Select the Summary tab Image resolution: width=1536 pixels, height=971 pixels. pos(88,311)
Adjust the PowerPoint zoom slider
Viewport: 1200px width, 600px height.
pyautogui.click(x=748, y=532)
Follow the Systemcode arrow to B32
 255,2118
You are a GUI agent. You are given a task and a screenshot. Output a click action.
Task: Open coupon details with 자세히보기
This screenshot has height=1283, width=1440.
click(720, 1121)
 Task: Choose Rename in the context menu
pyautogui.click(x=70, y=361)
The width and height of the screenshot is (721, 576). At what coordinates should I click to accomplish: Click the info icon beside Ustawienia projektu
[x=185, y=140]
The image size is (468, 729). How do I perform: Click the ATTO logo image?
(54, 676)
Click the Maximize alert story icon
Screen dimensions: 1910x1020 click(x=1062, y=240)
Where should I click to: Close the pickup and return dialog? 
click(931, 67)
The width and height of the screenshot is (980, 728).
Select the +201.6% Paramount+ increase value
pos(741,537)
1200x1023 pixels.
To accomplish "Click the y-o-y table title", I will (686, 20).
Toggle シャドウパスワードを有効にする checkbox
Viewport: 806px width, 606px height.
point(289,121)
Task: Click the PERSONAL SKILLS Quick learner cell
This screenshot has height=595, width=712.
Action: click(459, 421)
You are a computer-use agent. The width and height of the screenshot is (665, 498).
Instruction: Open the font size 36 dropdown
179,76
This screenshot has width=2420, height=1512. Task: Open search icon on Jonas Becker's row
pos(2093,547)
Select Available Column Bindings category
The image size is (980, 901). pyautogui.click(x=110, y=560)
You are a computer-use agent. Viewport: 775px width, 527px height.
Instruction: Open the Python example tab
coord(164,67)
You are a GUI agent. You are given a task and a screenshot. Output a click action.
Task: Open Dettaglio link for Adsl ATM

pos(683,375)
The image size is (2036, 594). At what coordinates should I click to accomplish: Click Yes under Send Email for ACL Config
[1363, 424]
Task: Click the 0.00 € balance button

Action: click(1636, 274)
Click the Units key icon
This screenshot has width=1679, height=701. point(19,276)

*Requirement:* Your answer must be every record above, set down exactly as written.

*Result:*
Select the Summary tab Image resolution: width=1536 pixels, height=971 pixels. pos(88,311)
Adjust the PowerPoint zoom slider
Viewport: 1200px width, 600px height.
pyautogui.click(x=748, y=532)
Follow the Systemcode arrow to B32
 255,2118
You are a GUI agent. You are given a task and a screenshot. Output a click action.
Task: Open coupon details with 자세히보기
This screenshot has height=1283, width=1440.
click(720, 1121)
 Task: Choose Rename in the context menu
pyautogui.click(x=70, y=361)
The width and height of the screenshot is (721, 576). At what coordinates should I click to accomplish: Click the info icon beside Ustawienia projektu
[x=185, y=140]
The image size is (468, 729). How do I perform: Click the ATTO logo image?
(54, 676)
Click the Maximize alert story icon
Screen dimensions: 1910x1020 click(x=1062, y=240)
Where should I click to: Close the pickup and return dialog? 
click(931, 67)
The width and height of the screenshot is (980, 728).
Select the +201.6% Paramount+ increase value
pos(741,537)
1200x1023 pixels.
To accomplish "Click the y-o-y table title", I will (686, 20).
Toggle シャドウパスワードを有効にする checkbox
Viewport: 806px width, 606px height.
point(289,121)
Task: Click the PERSONAL SKILLS Quick learner cell
This screenshot has height=595, width=712.
Action: click(459, 421)
You are a computer-use agent. The width and height of the screenshot is (665, 498).
Instruction: Open the font size 36 dropdown
179,76
This screenshot has width=2420, height=1512. Task: Open search icon on Jonas Becker's row
pos(2093,547)
Select Available Column Bindings category
The image size is (980, 901). pyautogui.click(x=110, y=560)
You are a computer-use agent. Viewport: 775px width, 527px height.
Instruction: Open the Python example tab
coord(164,67)
You are a GUI agent. You are given a task and a screenshot. Output a click action.
Task: Open Dettaglio link for Adsl ATM

pos(683,375)
The image size is (2036, 594). At what coordinates should I click to accomplish: Click Yes under Send Email for ACL Config
[1363, 424]
Task: Click the 0.00 € balance button

Action: click(1636, 274)
Click the Units key icon
This screenshot has width=1679, height=701. point(19,276)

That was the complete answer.